The etiquette around conference calling differs from a one on one conversation. For example, participants should be on time so that several people are able to start the call at once. In a two-way call, if one person is going to be late, it’s generally ok as it’s relatively easy to reschedule. For a call involving several individuals, and possibly in different parts of the world, the dynamic differs.
IT and telephony integration
Whereas once IT and telephony systems were completely separate, the convergence of these two technologies means that the phone system can integrate with a company’s strategic IT applications, such as its Customer Relationship Management (CRM) system.
This convergence has thrown up a whole host of opportunities to improve business productivity as well as the ability to serve customers more effectively and efficiently. Computer Telephony Integration (CTI) now makes it possible, for example, to speed up the process of making and receiving calls, activate databases for ‘screen popping’ to aid employees, and also build in PCI compliant call recording.

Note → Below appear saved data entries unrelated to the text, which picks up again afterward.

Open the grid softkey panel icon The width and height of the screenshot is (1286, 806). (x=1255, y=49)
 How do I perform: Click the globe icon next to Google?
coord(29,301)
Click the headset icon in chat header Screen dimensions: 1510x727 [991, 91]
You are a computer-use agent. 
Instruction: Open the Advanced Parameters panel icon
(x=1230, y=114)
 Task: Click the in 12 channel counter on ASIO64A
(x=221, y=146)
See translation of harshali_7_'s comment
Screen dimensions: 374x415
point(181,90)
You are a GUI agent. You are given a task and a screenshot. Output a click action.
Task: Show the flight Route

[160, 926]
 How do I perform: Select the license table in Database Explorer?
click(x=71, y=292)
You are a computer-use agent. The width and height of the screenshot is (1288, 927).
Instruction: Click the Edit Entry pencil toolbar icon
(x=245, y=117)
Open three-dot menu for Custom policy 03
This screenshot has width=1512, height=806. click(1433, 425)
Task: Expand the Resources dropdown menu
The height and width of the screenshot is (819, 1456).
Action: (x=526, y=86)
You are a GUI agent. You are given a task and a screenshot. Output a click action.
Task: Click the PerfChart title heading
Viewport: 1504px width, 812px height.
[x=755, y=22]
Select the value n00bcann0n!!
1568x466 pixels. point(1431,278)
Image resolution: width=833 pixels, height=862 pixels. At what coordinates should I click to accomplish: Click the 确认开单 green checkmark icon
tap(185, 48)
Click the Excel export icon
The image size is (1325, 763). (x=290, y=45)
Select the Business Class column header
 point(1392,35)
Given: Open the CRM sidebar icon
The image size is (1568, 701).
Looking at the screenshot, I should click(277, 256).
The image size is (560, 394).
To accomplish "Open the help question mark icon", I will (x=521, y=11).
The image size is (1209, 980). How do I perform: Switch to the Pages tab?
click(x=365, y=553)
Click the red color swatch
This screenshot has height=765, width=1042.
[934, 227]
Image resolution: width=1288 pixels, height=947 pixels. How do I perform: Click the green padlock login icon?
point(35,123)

Any such CTI setup, however, is only as good as its configuration which is why it is important to work with an experienced telephony partner to really get the most out of its features. Technology by itself is not a panacea and if CTI is poorly planned and configured, it can do more harm than good. Customers might not receive the service they expect, because of delays, poor routing of calls and incorrect data being used.
Many business owners and managers have become familiar with cloud computing and thousands are using the cloud to run aspects of their business operations. Telephony has also moved into the cloud and companies can benefit from hosted systems that do not require hardware to be installed at a business’ premises. Instead, companies can run their telephony over the Internet and this provides a range of features and benefits.
For example, for companies operating flexible working policies, their employees can work remotely and at home. They can use the company’s hosted telephony system simply by plugging their computer into their broadband connection.
Moves and changes
There was a time when companies had to rely completely on their telecoms provider to effect ‘moves and changes’ as staff within the company changed location, joined or left. Not only did this take time, it would also almost certainly cost money! Now, with a hosted telephony system, companies can make their own moves and changes as quickly as they wish and at no additional cost. This provides businesses with higher levels of autonomy and flexibility than previously.
Such autonomy, however, should not be at the expense of a fallback position.
Cloud communications services always run over an IP communications network, so companies should choose a provider with a strong track record and heritage in IP communications. The ability to have first hand control of its telephony may be attractive to a business, but it should also ensure there is 24/7 support from qualified and experienced engineers, especially if telephony is critical to the business.